The trillions of tiny organisms dwelling around us and within us, far too small to be visible to the naked eye, affect our lives in profound ways. Some are vital to the functioning of our bodies or to aspects of our economy such as food production; others cause destructive diseases in humans or in species of special importance to humans. Microbiologists study the structure, function and environmental importance of bacteria, yeasts and other fungi, algae, protozoa and viruses. Advances in microbiology have had great impact in areas such as agriculture, biotechnology, ecology, medicine and veterinary science.

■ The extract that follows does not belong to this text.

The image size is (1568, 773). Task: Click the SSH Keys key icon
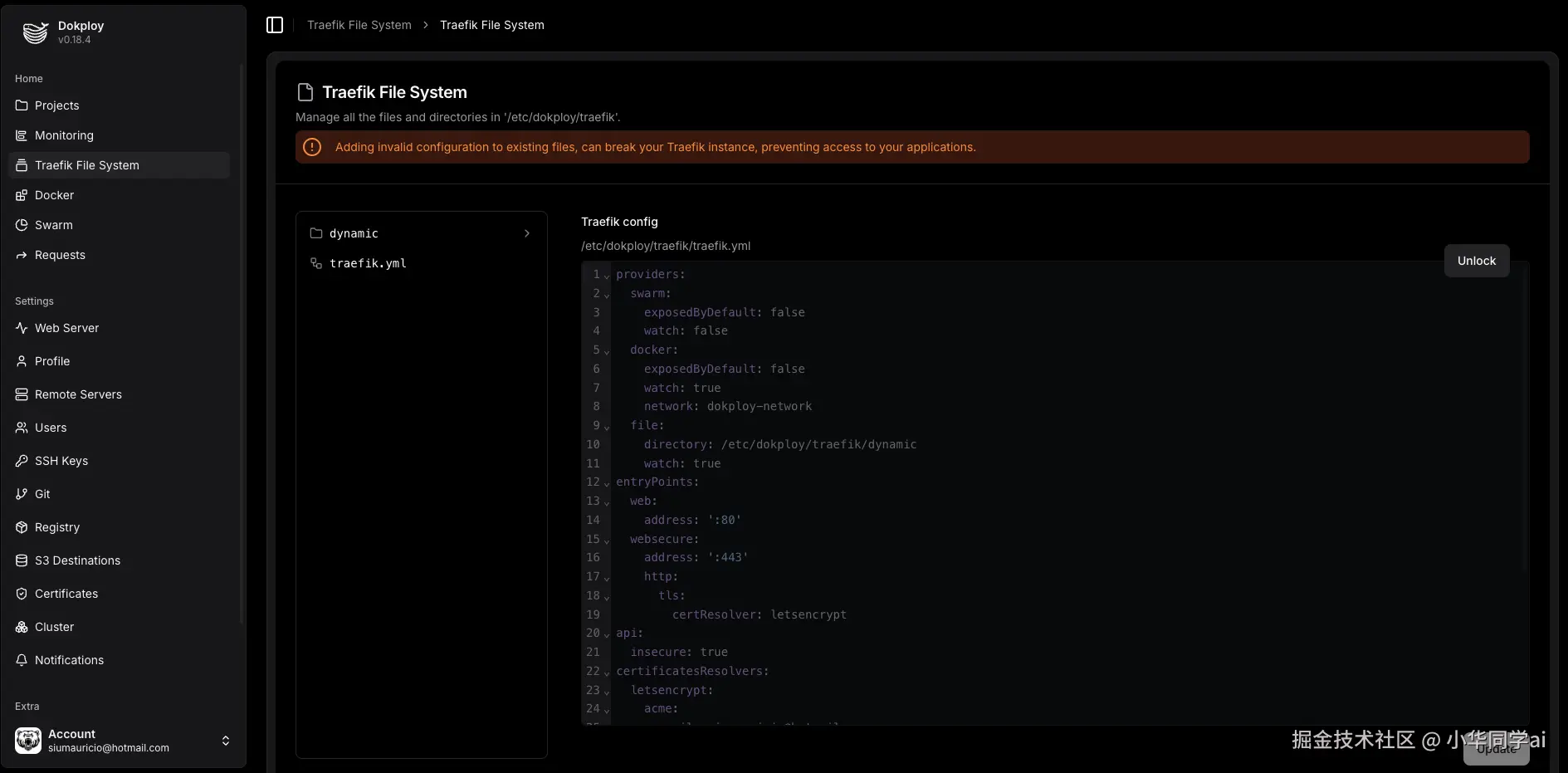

Microbiology graduates pursue a wide range of careers and graduate study options. Many A.B. graduates combine their majors with another area of interest such as arts or languages, going on to careers in such areas as education or science-related business. B.S. graduates often enter careers in such industries as biotechnology, pharmacology, agriculture and the food industry. Graduates from both tracks are successful in applying to graduate programs in biological sciences or other fields.
You'll begin your study with foundation courses in biological sciences, chemistry, mathematics and physics. At the upper-division level, you'll study advanced general topics in the biological sciences, and you may also choose from such courses as microbial ecology, bacterial physiology and genetics, virology and bacterial diversity. You may choose to pursue an A.B. degree, giving you greater opportunity to choose courses outside your major, or a B.S. degree, providing more rigorous training in biological science.